9 George W. Bush should take note.

10 For a discussion of Tugan-Baranovsky's work on fluctuations, see Barnett (Citation2001). For Pervushin, see Barnett (Citation1996).

11 Frisch had contacted Slutsky personally when the idea of creating an econometric society was first proposed, and hence the connection between the two pioneers was direct.

12 Judy Klein has posited that the mental machinations of forming expectations could be a mechanism by which a moving summation of random disturbances was actually achieved in an economy. See Klein (Citation1997: 278).

13 Differencing procedures are not always mentioned in this respect.
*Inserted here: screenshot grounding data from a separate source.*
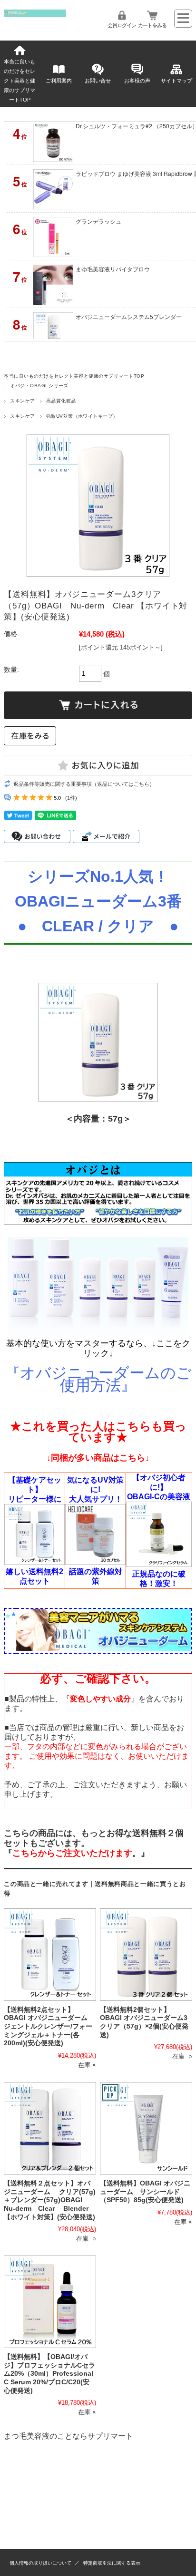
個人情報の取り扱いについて (40, 2563)
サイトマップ (176, 80)
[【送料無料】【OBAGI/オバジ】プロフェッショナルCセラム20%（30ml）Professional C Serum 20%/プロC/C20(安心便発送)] (50, 2302)
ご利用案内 (59, 80)
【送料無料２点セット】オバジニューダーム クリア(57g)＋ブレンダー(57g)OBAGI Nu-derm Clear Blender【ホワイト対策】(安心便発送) (50, 2200)
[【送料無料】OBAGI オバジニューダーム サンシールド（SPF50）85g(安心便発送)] (146, 2128)
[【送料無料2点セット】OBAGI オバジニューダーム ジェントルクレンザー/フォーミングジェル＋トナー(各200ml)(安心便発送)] (50, 1954)
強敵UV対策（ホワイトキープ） (82, 416)
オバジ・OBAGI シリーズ (39, 385)
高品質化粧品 (61, 400)
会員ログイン (122, 25)
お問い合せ (98, 80)
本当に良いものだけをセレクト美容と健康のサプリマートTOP (19, 81)
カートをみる (152, 25)
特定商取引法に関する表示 (111, 2563)
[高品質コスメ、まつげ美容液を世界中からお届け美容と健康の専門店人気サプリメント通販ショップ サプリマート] (35, 14)
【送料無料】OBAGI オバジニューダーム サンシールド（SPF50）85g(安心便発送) (145, 2192)
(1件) (71, 798)
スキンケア (22, 400)
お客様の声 (137, 80)
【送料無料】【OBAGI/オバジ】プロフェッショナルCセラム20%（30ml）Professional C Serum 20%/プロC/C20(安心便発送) (49, 2373)
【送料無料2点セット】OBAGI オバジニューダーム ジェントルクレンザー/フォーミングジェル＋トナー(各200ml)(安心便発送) (49, 2026)
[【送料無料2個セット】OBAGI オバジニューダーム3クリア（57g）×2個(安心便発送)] (146, 1954)
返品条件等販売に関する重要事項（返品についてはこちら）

14 Marji Lines has suggested that from a methodological point of view, R.E. Lucas's business cycle theory followed more in the spirit of Slutsky than Frisch (Lines Citation1990: 359). Lines outlined a model in which random monetary shocks were filtered in the process of aggregate expectation formation so as to produce correlated price expectations, which led to the autocorrelated stochastic fluctuations known as business cycles (p. 369). However, Lines has fallen into the trap of attributing the idea of ‘shocks’ to Slutsky rather than to Frisch.

15 I am grateful to Professor Eugen Seneta for assistance in comprehending Slutsky's contribution on this particular topic. The stochastic limit should be distinguished from what is usually called Slutsky's theorem, which states that if Xn is a sequence of random variables that converges in probability to a, then a continuous function of Xn would converge in probability to a continuous function of a. See Davidson (Citation1994: 286).